Bringing it into the modern age, we are currently in the Teen Pop era. Producers have taken advantage of the adolescent television market of channels like Nickelodeon and Disney Channel, and thrown teen stars into the world of pop music to essentially attract dedicated youthful fans. The young people that idolise these stars essentially get roped into supporting awful music simply due to the person endorsing it; cleverly vile. In another sense, the teen pop era of that of One Direction and Justin Bieber is similar to what it always has been, with the Pop Star ideal marketed to teenage fans, but with the artists marketing to a similar age groups to themselves. Also, the advance understanding of the synth and drum machine in recent years has encouraged the resurgence of synth pop, which takes us back to the idea that Pop Music all sounds the same.

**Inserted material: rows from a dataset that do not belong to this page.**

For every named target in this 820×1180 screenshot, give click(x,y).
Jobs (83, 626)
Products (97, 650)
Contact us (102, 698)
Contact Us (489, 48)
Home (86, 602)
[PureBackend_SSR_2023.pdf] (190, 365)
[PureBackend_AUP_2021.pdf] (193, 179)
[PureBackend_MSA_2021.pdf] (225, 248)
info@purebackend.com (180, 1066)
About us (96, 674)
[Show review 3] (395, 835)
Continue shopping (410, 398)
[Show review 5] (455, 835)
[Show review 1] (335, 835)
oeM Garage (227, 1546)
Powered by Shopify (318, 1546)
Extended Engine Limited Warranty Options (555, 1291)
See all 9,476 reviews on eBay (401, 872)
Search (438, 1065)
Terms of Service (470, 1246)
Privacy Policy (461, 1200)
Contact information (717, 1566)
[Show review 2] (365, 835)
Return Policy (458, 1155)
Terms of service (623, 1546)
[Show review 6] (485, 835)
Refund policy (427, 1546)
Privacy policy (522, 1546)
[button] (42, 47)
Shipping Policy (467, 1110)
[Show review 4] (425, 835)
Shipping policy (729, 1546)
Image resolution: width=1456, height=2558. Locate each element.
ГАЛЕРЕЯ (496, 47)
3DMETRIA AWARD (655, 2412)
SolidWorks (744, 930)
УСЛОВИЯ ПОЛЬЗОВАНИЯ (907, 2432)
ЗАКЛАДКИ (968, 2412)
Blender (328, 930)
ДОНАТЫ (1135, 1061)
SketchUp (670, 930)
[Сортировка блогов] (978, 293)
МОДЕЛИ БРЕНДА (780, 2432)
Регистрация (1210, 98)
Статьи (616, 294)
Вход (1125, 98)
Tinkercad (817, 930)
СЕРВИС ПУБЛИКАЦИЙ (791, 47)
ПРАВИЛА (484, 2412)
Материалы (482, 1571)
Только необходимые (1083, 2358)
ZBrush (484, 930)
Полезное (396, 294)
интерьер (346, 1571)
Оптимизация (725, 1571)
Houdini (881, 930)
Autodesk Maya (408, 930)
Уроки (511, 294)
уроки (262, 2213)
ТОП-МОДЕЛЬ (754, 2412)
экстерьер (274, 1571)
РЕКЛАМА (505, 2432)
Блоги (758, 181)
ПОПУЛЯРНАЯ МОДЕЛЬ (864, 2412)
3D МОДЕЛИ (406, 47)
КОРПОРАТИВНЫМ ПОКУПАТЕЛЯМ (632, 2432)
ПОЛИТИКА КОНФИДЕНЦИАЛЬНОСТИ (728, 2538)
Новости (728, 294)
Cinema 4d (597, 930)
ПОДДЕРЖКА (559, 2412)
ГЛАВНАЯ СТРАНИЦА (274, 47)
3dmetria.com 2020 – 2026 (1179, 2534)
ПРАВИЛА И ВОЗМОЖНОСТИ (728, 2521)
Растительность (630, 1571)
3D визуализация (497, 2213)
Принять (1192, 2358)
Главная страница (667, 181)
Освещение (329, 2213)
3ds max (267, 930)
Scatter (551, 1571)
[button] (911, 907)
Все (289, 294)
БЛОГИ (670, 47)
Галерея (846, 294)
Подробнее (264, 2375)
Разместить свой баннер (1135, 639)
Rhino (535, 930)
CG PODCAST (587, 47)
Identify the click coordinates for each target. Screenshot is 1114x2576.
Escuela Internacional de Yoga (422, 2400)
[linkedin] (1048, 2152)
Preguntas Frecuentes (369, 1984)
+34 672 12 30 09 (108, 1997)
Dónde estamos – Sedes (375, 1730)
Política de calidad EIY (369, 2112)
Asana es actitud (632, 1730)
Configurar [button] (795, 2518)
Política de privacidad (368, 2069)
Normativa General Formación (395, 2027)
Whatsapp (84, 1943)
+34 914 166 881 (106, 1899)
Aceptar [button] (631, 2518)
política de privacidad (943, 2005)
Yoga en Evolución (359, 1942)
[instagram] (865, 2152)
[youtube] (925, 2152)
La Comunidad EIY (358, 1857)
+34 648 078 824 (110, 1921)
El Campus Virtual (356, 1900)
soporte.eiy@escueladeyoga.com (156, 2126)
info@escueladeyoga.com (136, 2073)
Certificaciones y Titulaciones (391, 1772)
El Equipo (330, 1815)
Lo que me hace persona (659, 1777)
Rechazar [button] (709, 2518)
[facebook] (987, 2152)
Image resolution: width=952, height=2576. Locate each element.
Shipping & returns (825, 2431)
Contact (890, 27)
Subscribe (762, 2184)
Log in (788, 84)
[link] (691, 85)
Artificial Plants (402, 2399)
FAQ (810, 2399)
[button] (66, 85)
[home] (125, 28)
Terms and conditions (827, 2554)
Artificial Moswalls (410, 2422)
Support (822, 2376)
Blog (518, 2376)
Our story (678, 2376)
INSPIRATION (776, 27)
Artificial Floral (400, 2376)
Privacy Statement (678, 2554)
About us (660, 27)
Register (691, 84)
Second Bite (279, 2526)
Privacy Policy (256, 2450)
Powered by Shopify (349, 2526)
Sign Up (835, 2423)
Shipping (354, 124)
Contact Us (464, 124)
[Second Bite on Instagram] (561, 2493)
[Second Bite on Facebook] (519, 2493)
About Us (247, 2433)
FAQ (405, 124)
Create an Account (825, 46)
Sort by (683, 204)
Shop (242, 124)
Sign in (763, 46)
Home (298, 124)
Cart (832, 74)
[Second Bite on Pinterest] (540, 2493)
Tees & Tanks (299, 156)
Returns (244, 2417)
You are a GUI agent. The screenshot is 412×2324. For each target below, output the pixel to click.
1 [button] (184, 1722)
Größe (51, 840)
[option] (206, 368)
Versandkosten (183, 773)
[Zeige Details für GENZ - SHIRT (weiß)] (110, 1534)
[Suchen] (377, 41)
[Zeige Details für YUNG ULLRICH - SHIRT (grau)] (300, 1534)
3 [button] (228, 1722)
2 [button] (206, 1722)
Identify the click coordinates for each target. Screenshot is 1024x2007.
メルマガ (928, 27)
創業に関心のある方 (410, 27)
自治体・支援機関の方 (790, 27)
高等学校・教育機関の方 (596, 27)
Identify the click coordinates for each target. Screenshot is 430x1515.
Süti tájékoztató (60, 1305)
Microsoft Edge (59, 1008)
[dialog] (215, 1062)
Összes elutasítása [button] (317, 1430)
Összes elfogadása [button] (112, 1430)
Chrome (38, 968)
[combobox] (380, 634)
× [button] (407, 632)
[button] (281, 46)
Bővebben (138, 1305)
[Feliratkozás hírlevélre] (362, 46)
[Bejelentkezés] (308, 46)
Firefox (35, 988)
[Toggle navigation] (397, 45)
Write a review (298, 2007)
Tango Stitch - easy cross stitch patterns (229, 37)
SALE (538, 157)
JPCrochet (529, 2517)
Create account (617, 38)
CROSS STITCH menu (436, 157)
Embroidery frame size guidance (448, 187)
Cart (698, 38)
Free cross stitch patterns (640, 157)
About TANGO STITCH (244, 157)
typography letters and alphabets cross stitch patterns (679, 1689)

The understanding is that Pop is not a genre, but an ideology. Pop music adapts to society and what is most popular to the public, explaining why there is a common motif of love in pop music from the past hundred years, as it has always been a concept. It is clear that Pop is not restricted to simply music, but the entire persona and presence the artists has to their fans. It can be argued that Pop is the most progressive and broad area of music and will continue to be.